Sur la fin de non-recevoir opposée en défense et tirée du défaut d'intérêt pour agir de M. C... B... :
2. Il n'est pas contesté en défense que M. C... B... est propriétaire de la parcelle cadastrée section C n° 150, laquelle est voisine de celle cadastrée section C n° 149 qui constitue le terrain d'assiette du projet en litige. Il ressort en outre des pièces du dossier que M. C... B... a cherché à acquérir cette dernière parcelle auprès de M. A... B..., le propriétaire de celle-ci. Il en justifie en versant aux débats un acte de vente conditionnelle signé le 29 avril 2017. Par ailleurs, à sa demande, le tribunal administratif de Marseille a, par un jugement n° 1706526 du 21 novembre 2019, annulé la décision du 19 mai 2017 par laquelle le maire de Saint-Julien-en-Champsaur avait décidé de préempter cette même parcelle cadastrée section C n° 149. Dès lors, la fin de non-recevoir opposée par la préfète des Hautes-Alpes devant les premiers juges, qui, eu égard aux termes des écritures d'appel du ministre de l'intérieur et des outre-mer, et des pièces qui y sont jointes, doit être regardée comme reprise devant la Cour par ce dernier, et tirée de l'absence d'intérêt à agir de M. C... B... doit être écartée.

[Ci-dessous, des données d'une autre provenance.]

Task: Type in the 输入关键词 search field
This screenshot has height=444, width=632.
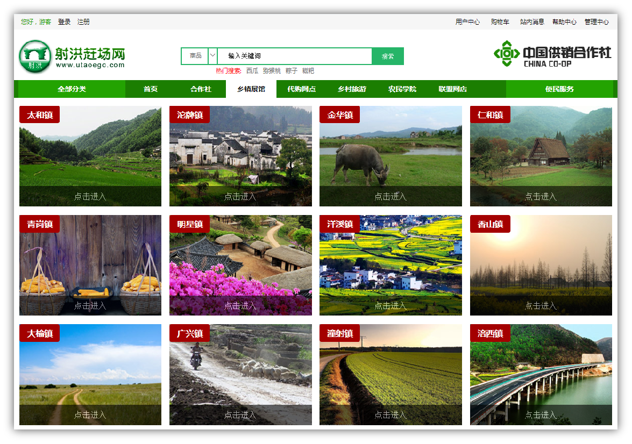Action: (294, 56)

Sur le bien-fondé du jugement attaqué :
3. Il appartient au juge, lorsqu'il doit se prononcer sur le caractère d'utilité publique d'une opération nécessitant l'expropriation d'immeubles ou de droits réels immobiliers, de contrôler successivement qu'elle répond à une finalité d'intérêt général, que l'expropriant n'était pas en mesure de réaliser l'opération dans des conditions équivalentes sans recourir à l'expropriation, et, enfin, que les atteintes à la propriété privée, le coût financier et, le cas échéant, les inconvénients d'ordre social ou économique que comporte l'opération ne sont pas excessifs eu égard à l'intérêt qu'elle présente (Conseil d'Etat, 19 octobre 2012, n° 343070, B).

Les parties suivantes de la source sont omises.